Our research is focused on simulated laboratory studies to discover hidden reaction pathways and mechanisms of complex environmental processes. These studies provide essential molecular level insights of surface chemistry and photochemistry of mineral oxides and engineered nanoparticles, during their environmental "aging", to better understand their impact on various ecosystems. The knowledge from these studies is then applied to find remedies for current environmental issues and develop nano-based polymer composites for various applications.
Our research follows two main avenues. First, interdisciplinary studies to answer the questions, (i) how, and (ii) why different metal oxides and engineered nanoparticles behave differently during their environmental processing under various environmentally relevant conditions, and (iii) what are the potential impacts of these processes on aquatic life.

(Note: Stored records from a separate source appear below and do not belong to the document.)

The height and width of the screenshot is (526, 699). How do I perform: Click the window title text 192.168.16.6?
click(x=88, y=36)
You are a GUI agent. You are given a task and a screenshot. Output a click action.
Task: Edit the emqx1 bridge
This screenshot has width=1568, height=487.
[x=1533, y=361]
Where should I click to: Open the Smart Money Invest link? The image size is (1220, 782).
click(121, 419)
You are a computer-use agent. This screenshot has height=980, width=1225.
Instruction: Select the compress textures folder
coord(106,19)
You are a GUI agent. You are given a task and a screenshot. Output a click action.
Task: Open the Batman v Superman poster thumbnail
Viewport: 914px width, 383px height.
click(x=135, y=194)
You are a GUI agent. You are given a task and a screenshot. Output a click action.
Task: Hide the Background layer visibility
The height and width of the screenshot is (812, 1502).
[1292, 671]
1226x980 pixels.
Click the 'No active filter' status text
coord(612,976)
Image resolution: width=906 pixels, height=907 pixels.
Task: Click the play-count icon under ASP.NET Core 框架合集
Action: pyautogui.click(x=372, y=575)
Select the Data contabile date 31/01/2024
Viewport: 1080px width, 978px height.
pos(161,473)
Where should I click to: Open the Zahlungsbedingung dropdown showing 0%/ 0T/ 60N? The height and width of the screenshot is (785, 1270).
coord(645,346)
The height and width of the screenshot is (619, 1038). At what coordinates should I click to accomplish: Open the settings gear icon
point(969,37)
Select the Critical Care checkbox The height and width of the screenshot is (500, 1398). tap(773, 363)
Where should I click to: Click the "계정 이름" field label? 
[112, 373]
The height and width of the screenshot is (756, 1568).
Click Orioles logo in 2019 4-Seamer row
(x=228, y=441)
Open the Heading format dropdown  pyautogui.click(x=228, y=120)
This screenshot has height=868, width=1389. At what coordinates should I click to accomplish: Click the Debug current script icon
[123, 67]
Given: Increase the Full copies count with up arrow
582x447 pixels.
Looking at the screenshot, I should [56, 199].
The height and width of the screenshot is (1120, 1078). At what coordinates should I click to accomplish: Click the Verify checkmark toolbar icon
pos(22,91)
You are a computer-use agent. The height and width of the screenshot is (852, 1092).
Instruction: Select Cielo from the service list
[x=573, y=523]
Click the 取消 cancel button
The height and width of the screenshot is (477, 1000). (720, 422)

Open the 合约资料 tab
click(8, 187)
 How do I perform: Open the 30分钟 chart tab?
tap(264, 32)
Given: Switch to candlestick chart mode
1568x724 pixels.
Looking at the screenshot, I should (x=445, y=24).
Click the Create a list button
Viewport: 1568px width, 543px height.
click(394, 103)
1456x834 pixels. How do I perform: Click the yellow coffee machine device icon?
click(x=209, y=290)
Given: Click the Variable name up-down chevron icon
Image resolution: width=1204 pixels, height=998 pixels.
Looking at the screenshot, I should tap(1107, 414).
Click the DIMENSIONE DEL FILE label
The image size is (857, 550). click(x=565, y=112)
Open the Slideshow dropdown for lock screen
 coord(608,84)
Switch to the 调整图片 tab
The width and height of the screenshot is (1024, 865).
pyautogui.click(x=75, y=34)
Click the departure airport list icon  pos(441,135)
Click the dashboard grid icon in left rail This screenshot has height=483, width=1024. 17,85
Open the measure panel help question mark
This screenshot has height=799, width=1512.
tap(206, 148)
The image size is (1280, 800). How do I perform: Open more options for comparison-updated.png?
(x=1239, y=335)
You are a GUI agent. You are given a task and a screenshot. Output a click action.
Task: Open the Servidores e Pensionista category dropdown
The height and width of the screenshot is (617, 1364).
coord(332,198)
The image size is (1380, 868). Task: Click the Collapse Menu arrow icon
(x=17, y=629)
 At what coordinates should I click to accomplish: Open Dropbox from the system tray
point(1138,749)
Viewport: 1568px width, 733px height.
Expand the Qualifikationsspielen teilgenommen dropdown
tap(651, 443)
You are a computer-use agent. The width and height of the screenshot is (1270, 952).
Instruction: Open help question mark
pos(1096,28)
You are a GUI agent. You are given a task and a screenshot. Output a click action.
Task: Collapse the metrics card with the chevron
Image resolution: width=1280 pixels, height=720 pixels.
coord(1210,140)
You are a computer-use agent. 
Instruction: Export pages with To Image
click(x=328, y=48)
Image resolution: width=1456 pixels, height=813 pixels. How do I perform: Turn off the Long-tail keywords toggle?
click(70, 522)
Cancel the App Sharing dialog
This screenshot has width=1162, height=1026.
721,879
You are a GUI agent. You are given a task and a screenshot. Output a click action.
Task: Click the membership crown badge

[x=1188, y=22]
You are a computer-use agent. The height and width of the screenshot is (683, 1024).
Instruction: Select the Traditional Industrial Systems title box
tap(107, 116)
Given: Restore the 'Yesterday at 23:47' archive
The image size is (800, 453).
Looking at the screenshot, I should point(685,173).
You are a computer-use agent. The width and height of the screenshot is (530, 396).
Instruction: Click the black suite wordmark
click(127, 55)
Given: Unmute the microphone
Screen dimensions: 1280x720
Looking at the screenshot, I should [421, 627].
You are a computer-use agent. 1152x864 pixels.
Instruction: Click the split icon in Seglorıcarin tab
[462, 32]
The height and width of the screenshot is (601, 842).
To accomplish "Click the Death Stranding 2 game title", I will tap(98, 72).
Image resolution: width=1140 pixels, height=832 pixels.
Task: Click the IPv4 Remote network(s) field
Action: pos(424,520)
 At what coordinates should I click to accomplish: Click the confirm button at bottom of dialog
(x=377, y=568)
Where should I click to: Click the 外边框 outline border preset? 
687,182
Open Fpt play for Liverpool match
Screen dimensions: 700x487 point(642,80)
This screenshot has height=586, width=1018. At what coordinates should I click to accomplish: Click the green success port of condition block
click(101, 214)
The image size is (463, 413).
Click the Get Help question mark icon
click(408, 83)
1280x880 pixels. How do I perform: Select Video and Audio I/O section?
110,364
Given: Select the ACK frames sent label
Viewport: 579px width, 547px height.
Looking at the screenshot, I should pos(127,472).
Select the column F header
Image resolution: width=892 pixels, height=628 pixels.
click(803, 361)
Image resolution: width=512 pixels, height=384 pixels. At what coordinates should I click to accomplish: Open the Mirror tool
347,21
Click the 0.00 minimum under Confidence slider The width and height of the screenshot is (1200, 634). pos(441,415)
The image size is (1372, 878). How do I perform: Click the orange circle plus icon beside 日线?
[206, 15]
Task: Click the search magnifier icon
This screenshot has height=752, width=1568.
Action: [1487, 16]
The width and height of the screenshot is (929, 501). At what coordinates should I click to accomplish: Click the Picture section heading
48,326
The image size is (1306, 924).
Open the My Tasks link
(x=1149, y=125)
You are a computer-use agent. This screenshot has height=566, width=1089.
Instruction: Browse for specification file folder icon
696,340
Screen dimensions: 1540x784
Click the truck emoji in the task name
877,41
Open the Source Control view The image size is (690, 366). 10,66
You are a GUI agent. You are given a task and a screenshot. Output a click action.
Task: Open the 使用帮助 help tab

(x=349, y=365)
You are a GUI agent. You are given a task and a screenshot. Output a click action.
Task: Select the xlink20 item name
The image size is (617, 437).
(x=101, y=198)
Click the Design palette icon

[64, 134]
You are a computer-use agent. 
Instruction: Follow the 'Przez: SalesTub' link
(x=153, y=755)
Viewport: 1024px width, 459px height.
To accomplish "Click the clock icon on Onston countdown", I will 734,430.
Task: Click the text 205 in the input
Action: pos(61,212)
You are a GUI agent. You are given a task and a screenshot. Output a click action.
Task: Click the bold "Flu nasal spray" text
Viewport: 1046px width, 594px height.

These studies will specifically focus on chemical and photochemical transformations and environmental processing of metal oxides in mineral dust, as a source of trace metals to aquatic life, and engineered nanoparticles. We are also interested in aqueous phase behaviors of these "processed" particles, in the presence of organic and inorganic pollutants. The second avenue is to develop catalytic systems and polymer composites, based on metal oxides and nanoparticles (including nanofibers), using insight from the above heterogeneous studies, to address various environmental issues in open water bodies, including increasing amounts of wastewater pollutants.
In our research, we combine cutting-edged-technologies in spectroscopy (FTIR, XPS, ICP-MS, UV-VIS, DLS), microscopy (SEM, TEM) and chromatography (GC-MS, HPLC) in various custom-built reactor systems. The results from these studies will advance our knowledge and understanding in the fields of polymer materials and environmental chemical sciences, including environmental chemistry in aqueous phases, atmospheric chemistry and geochemistry.